=== MATERIAL TO PROCESS ===

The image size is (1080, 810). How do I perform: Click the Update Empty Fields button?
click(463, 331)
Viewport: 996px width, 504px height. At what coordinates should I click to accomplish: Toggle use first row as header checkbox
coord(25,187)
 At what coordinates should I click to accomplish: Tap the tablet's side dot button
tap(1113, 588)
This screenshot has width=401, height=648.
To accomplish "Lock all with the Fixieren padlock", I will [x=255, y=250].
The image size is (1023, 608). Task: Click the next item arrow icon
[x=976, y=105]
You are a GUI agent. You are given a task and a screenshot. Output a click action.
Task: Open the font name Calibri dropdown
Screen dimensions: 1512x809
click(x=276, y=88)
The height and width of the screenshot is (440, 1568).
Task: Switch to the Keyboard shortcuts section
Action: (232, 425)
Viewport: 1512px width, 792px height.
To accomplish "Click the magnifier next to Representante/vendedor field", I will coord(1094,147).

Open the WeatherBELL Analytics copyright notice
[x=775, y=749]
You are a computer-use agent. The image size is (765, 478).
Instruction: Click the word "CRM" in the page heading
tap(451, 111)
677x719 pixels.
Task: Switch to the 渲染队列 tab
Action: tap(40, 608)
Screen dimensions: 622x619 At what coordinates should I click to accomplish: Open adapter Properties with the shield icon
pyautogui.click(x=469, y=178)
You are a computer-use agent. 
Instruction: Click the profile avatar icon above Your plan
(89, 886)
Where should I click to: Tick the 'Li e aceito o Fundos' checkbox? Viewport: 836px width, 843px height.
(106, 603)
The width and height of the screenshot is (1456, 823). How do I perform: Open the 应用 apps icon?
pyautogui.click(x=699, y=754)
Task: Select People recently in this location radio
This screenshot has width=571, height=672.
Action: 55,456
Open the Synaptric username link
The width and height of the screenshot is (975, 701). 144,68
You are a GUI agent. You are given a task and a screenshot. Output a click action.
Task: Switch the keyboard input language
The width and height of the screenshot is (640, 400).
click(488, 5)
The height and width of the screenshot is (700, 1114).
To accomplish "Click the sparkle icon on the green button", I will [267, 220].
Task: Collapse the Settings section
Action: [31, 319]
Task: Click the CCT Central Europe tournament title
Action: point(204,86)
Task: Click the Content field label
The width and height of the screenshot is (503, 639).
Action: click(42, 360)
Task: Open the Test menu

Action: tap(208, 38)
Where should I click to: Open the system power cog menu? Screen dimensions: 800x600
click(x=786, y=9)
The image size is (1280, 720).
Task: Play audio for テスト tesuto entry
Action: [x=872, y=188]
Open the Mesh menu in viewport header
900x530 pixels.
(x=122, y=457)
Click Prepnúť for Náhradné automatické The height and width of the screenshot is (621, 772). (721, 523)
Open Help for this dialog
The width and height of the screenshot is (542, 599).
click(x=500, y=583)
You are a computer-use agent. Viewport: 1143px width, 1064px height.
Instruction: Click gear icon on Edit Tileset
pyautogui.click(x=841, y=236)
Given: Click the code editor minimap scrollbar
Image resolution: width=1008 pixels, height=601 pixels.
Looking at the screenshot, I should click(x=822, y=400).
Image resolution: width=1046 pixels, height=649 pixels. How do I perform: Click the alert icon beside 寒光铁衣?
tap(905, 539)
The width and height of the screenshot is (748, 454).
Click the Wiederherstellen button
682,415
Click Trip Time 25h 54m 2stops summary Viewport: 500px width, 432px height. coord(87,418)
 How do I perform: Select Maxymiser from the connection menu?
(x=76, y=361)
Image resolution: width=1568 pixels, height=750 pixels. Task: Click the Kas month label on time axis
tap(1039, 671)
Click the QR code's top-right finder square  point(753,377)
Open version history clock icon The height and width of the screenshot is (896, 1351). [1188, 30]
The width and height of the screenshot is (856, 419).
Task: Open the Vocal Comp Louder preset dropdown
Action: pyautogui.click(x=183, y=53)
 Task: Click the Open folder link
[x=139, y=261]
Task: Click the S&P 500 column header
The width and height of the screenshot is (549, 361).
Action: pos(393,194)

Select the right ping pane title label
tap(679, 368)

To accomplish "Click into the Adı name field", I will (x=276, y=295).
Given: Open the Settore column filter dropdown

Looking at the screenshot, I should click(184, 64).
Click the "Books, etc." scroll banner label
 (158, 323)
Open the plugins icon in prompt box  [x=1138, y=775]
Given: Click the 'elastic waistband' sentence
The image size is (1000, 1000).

===

YOUR GOAL:
Tally the lines in the material above that contain "computer". Respond with the number and nothing else.

EXERCISE OUTPUT:
3